-- BEGIN --

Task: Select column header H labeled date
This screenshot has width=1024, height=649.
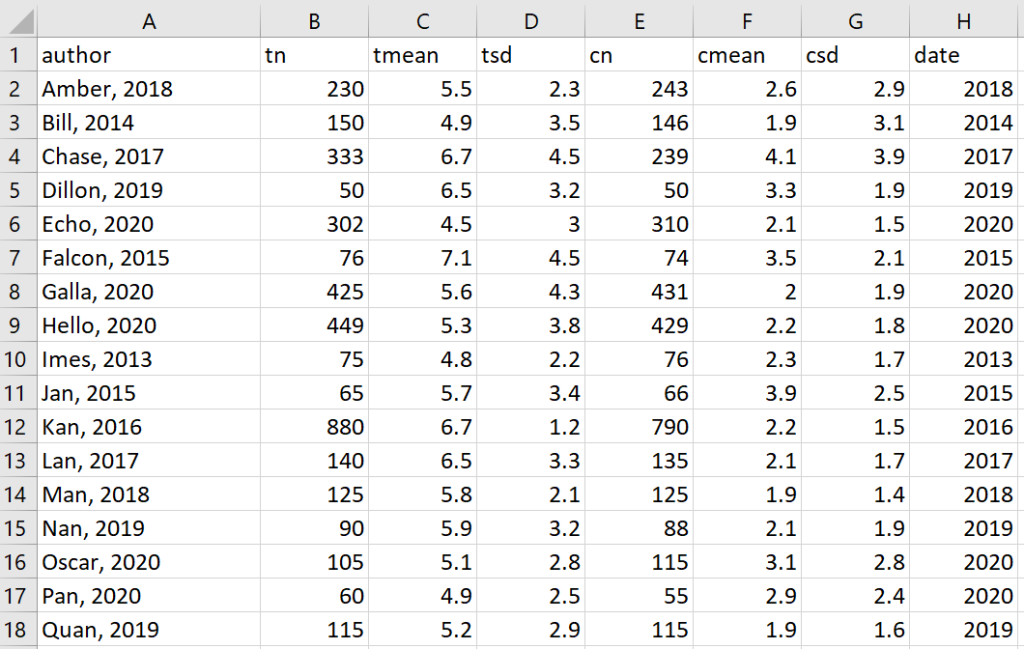Action: coord(963,21)
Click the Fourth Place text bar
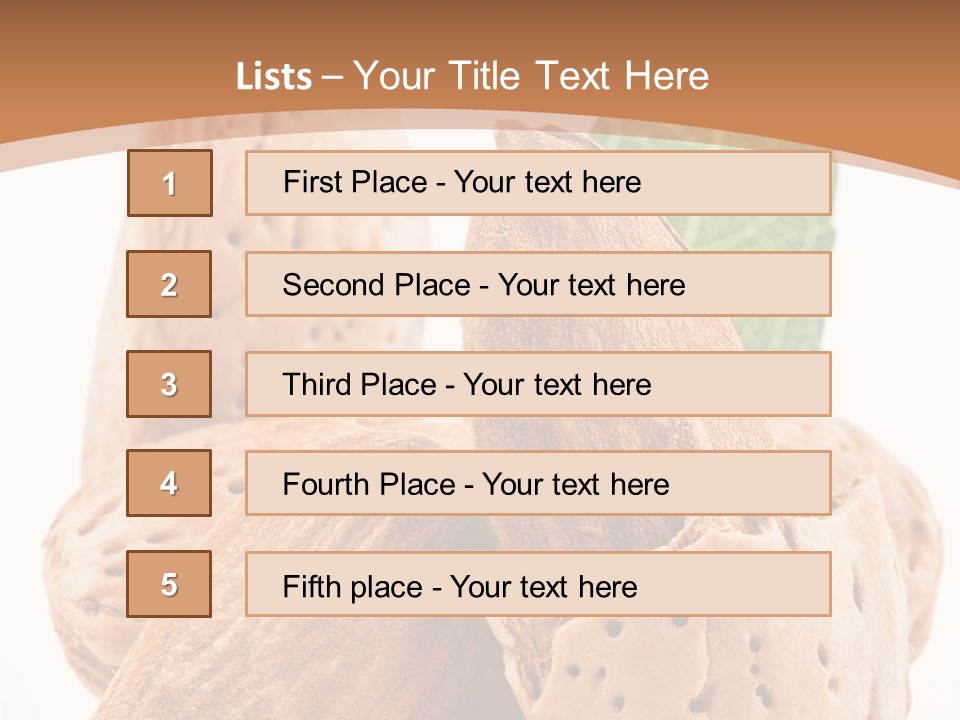The height and width of the screenshot is (720, 960). (x=538, y=483)
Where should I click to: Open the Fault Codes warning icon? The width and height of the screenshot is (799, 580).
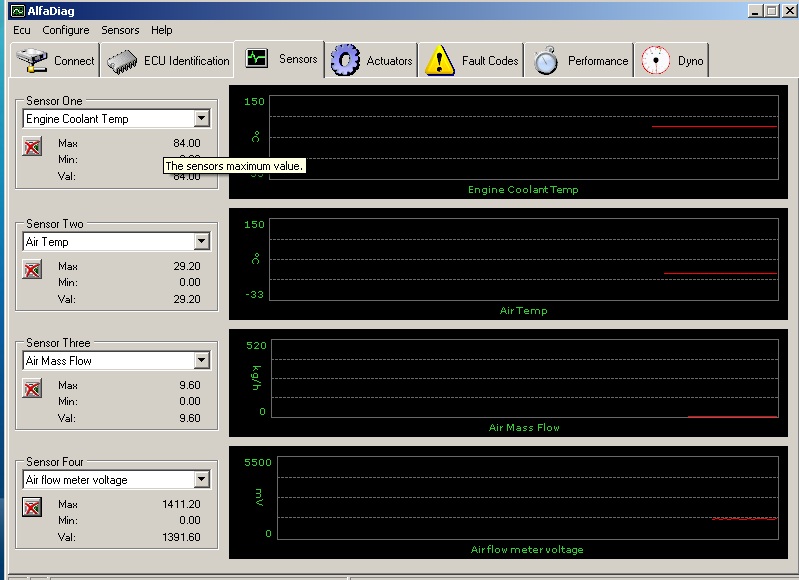tap(440, 60)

-- END --

* The problem
Copy the lines above word for word, leaving the pictures out of your answer.

* Output
Task: Select column header H labeled date
This screenshot has width=1024, height=649.
Action: coord(963,21)
Click the Fourth Place text bar
The height and width of the screenshot is (720, 960). (x=538, y=483)
Where should I click to: Open the Fault Codes warning icon? The width and height of the screenshot is (799, 580).
tap(440, 60)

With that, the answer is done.